■ **PROBLEM TO WORK ON**
Quote word for word the lines below, beginning with the first and ending with the one that has "Given: Click the". Drop the pictures.

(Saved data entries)
********************
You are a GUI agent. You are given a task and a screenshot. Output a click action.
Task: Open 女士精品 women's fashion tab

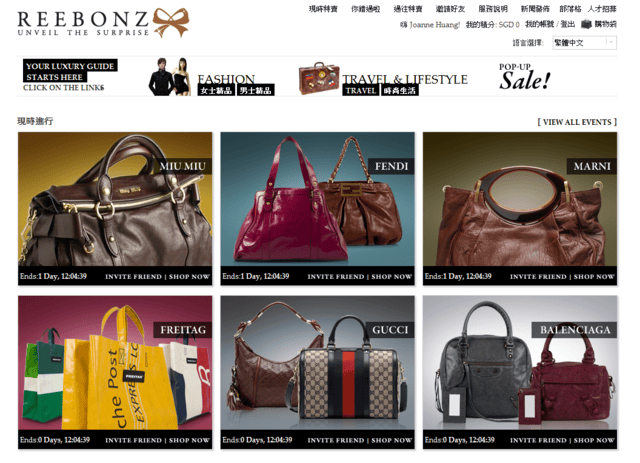pyautogui.click(x=216, y=90)
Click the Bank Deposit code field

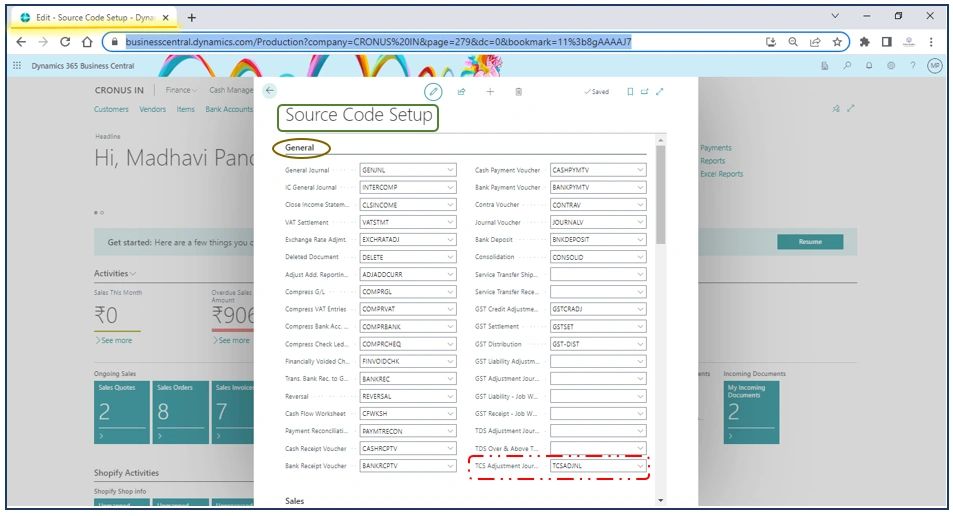click(x=590, y=240)
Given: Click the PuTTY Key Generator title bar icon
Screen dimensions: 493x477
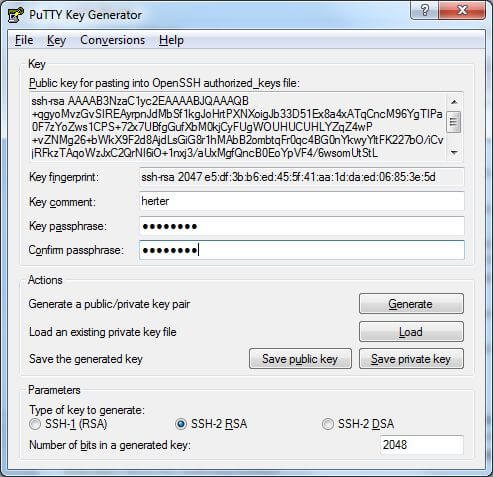Looking at the screenshot, I should coord(16,15).
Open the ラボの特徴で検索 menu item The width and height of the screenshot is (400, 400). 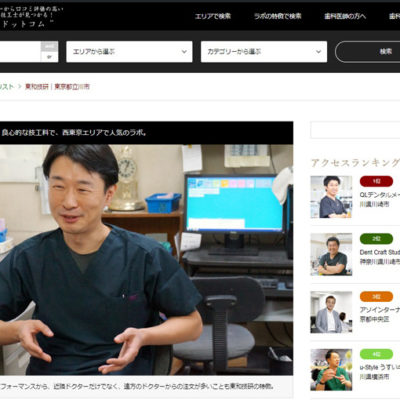point(278,16)
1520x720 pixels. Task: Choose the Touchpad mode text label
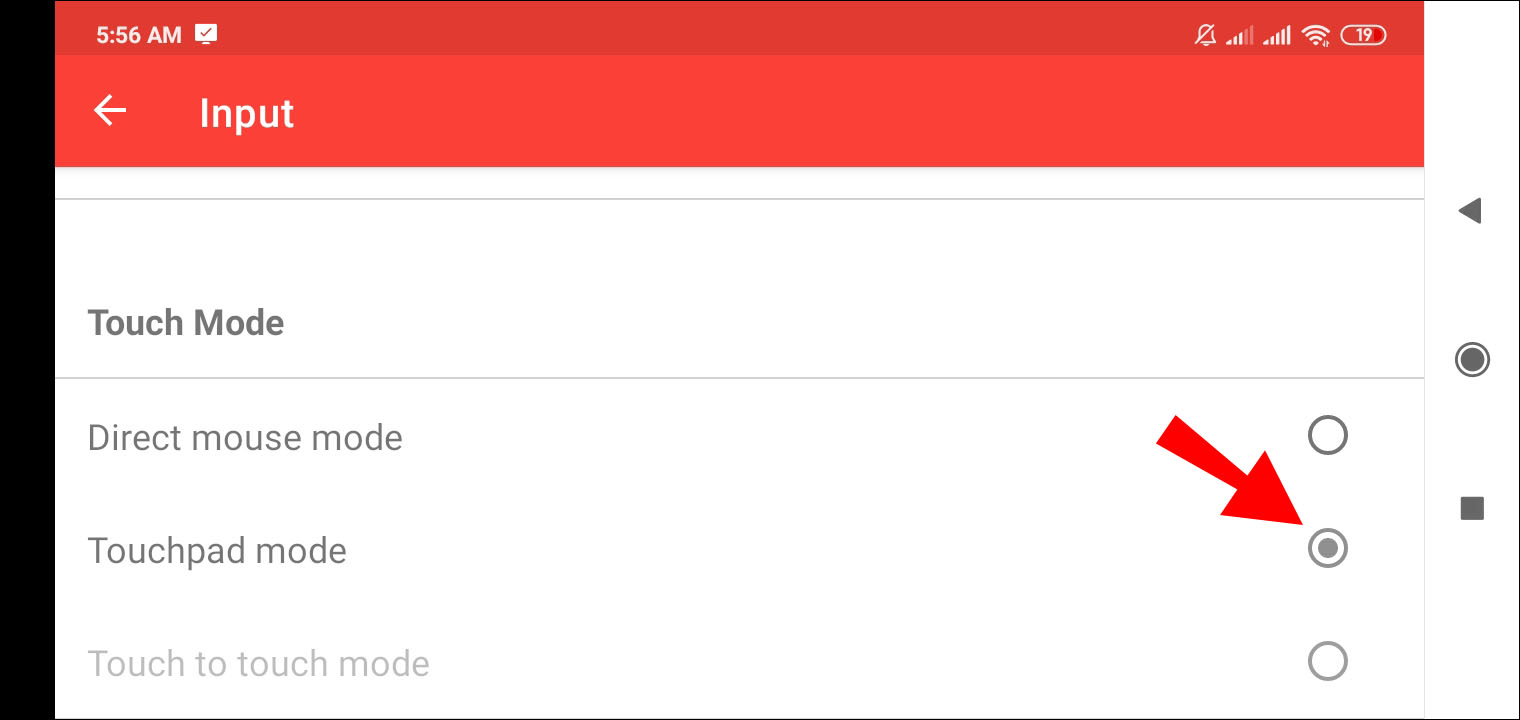(217, 551)
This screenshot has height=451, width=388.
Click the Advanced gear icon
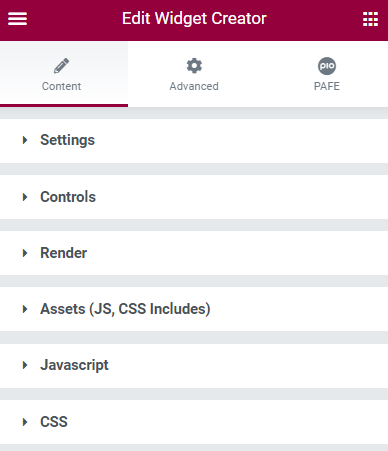[194, 66]
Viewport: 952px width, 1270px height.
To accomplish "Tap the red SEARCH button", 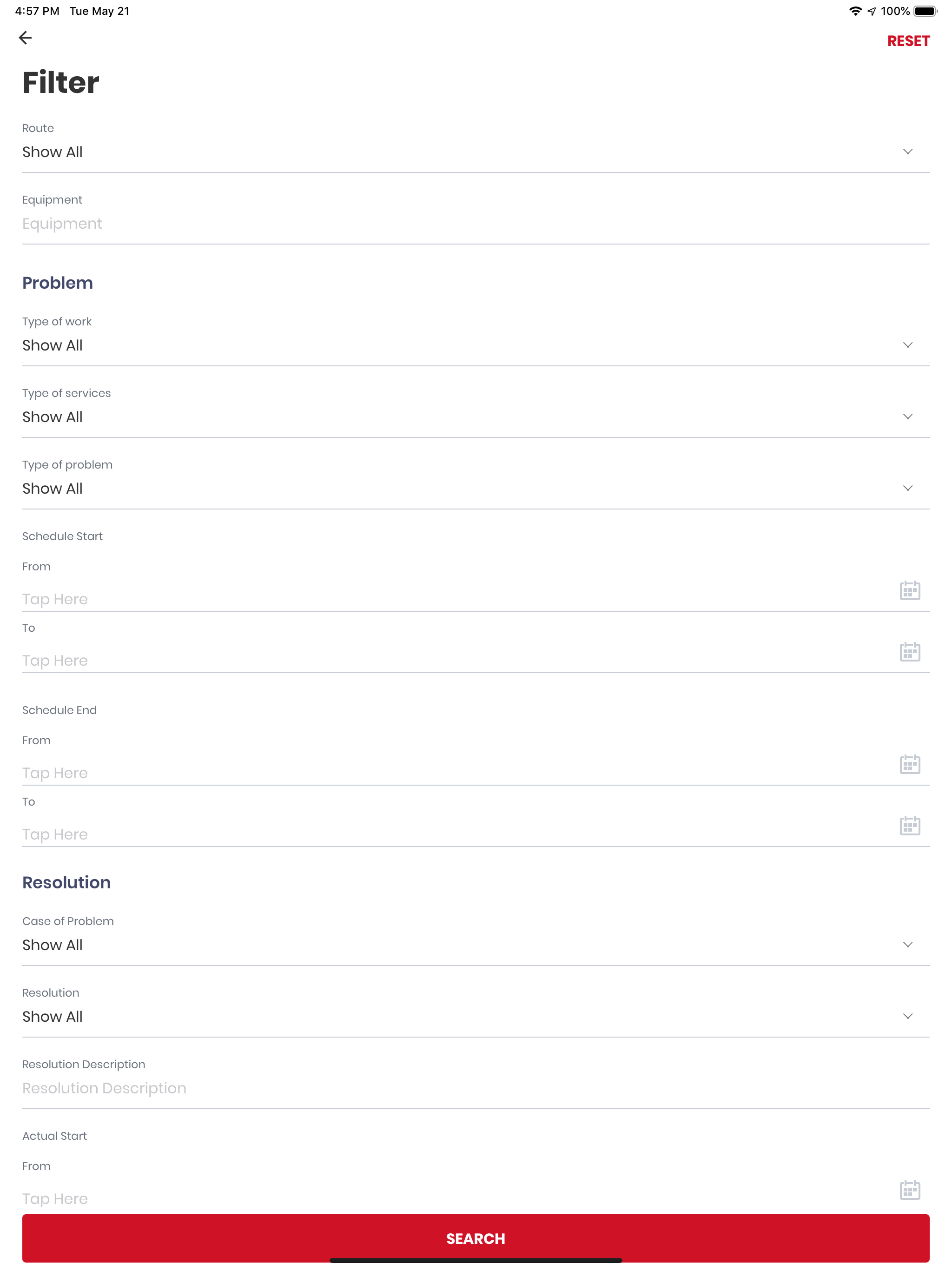I will tap(476, 1238).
********************
■ **EXPECTED OUTPUT**
You are a GUI agent. You are given a task and a screenshot. Output a click action.
Task: Open 女士精品 women's fashion tab

pyautogui.click(x=216, y=90)
Click the Bank Deposit code field

click(x=590, y=240)
Given: Click the PuTTY Key Generator title bar icon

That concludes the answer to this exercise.